Want to write larger intermediate tensors for SIMD purposes

Hello, I have a tensor of non-power-of-two sizes, say (7,7), which is not very nice to be implemented in SIMD. I first serialize it to a tensor of size 49. Then, try to compute a tensor of size 56, which is good for SIMD. Then, move the first 49 elements to the destination tensor. I does everything in a new topi operator. However, I still see if (likely(... in the inner loop, and the code is not in SIMD form.

The lowered function is:

// attr [compute] storage_scope = "global"
allocate compute[float32 * 47040]
// attr [compute] storage_scope = "global"
allocate compute[float32 * 49]
produce compute {
  for (c, 0, 960) {
    for (idx, 0, 49) {
      compute[((c*49) + idx)] = placeholder[((c*49) + idx)]
    }
  }
}
produce compute {
  for (n.c.fused, 0, 1280) {
    produce compute {
      for (idx.outer.init, 0, 7) {
        for (idx.inner.init.s, 0, 8) {
          if (likely((((idx.outer.init*8) + idx.inner.init.s) < 49))) {
            compute[((idx.outer.init*8) + idx.inner.init.s)] = 0f
          }
        }
      }
      for (elem_idx, 0, (placeholder[(n.c.fused + 1)] - placeholder[n.c.fused])) {
        for (idx.outer, 0, 7) {
          for (idx.inner.s, 0, 8) {
            if (likely((((idx.outer*8) + idx.inner.s) < 49))) {
              compute[((idx.outer*8) + idx.inner.s)] = (compute[((idx.outer*8) + idx.inner.s)] + (compute[(((placeholder[(placeholder[n.c.fused] + elem_idx)]*49) + (idx.outer*8)) + idx.inner.s)]*placeholder[(placeholder[n.c.fused] + elem_idx)]))
            }
          }
        }
      }
    }
    for (h, 0, 7) {
      for (w, 0, 7) {
        compute[(((n.c.fused*49) + (h*7)) + w)] = compute[((h*7) + w)]
      }
    }
  }
}

Even though I specified the intermediate tensor size to be 56, only 49 is allocated. I guess TVM is too smart to figure out the last 8 elements are not accessed? But that tanks the performance.
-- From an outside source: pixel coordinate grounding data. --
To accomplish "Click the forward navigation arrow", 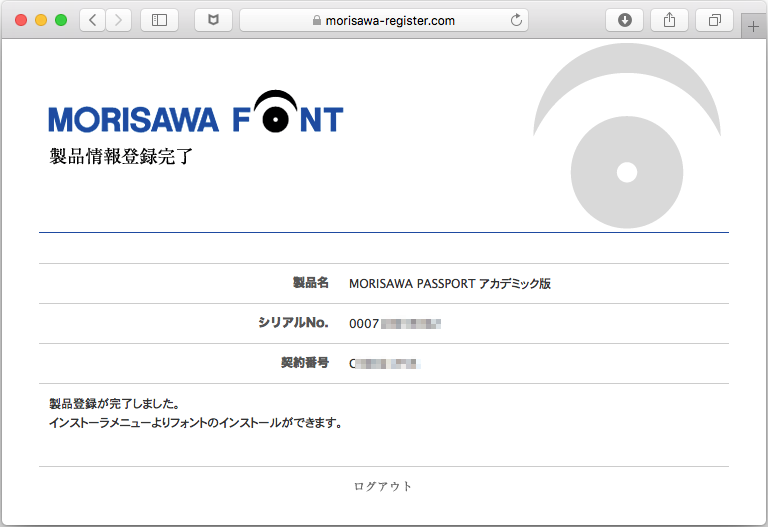I will 119,20.
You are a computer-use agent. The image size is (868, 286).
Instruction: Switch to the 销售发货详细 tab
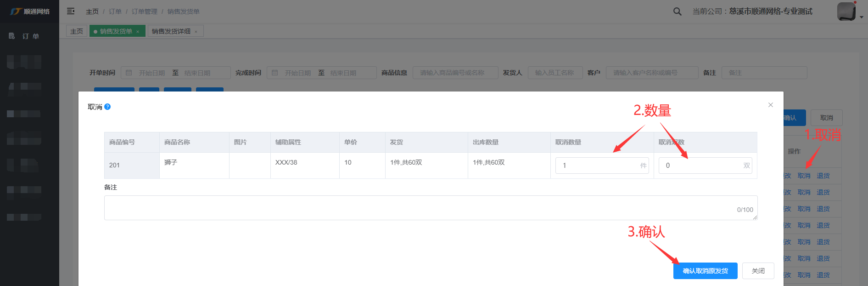171,31
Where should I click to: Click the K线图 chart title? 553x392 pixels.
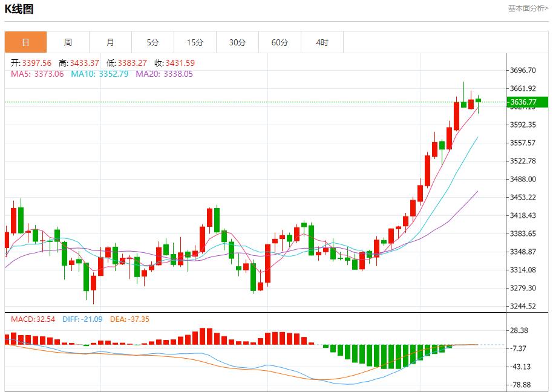[19, 8]
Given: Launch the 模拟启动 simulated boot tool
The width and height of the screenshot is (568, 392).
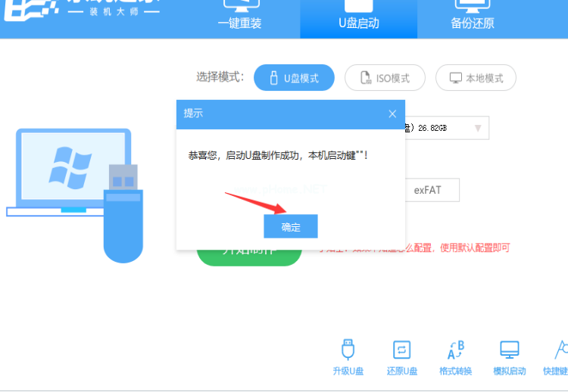Looking at the screenshot, I should pos(509,357).
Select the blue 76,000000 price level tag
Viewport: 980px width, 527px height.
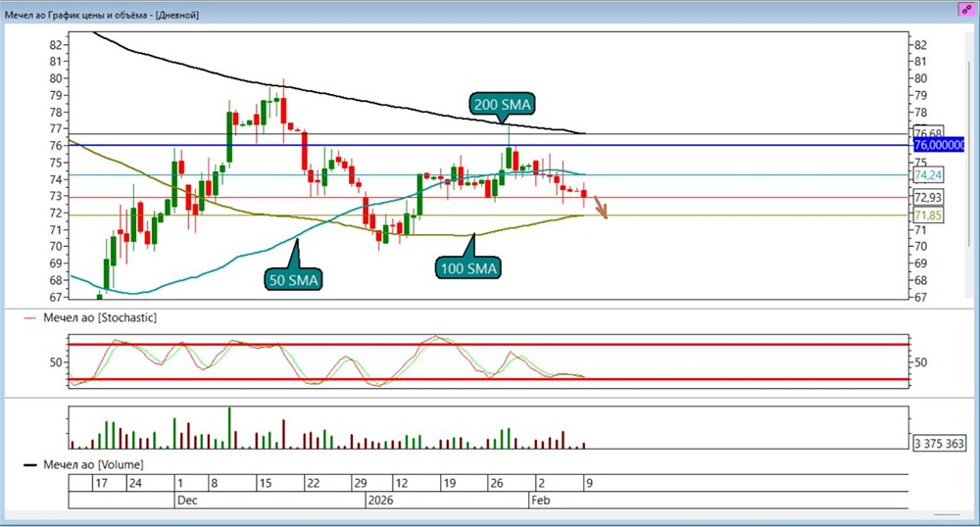click(939, 145)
Is there a way to force the tvm.compute to honor the specified size?

Thanks.

ps. here I just use one element of the intermediate tensor, which is an extreme case:

// attr [compute] storage_scope = "global"
allocate compute[float32 * 960]
// attr [compute] storage_scope = "global"
allocate compute[float32 * 1]
produce compute {
  for (c, 0, 960) {
    compute[c] = placeholder[(c*49)]
  }
}
produce compute {
  for (n.c.fused, 0, 1280) {
    produce compute {
      for (idx.inner.init.s, 0, 8) {
        if (likely((idx.inner.init.s < 1))) {
          compute[idx.inner.init.s] = 0f
        }
      }
      for (elem_idx, 0, (placeholder[(n.c.fused + 1)] - placeholder[n.c.fused])) {
        for (idx.inner.s, 0, 8) {
          if (likely((idx.inner.s < 1))) {
            compute[idx.inner.s] = (compute[idx.inner.s] + (compute[(placeholder[(placeholder[n.c.fused] + elem_idx)] + idx.inner.s)]*placeholder[(placeholder[n.c.fused] + elem_idx)]))
          }
        }
      }
    }
    for (h, 0, 7) {
      for (w, 0, 7) {
        compute[(((n.c.fused*49) + (h*7)) + w)] = compute[0]
      }
    }
  }
}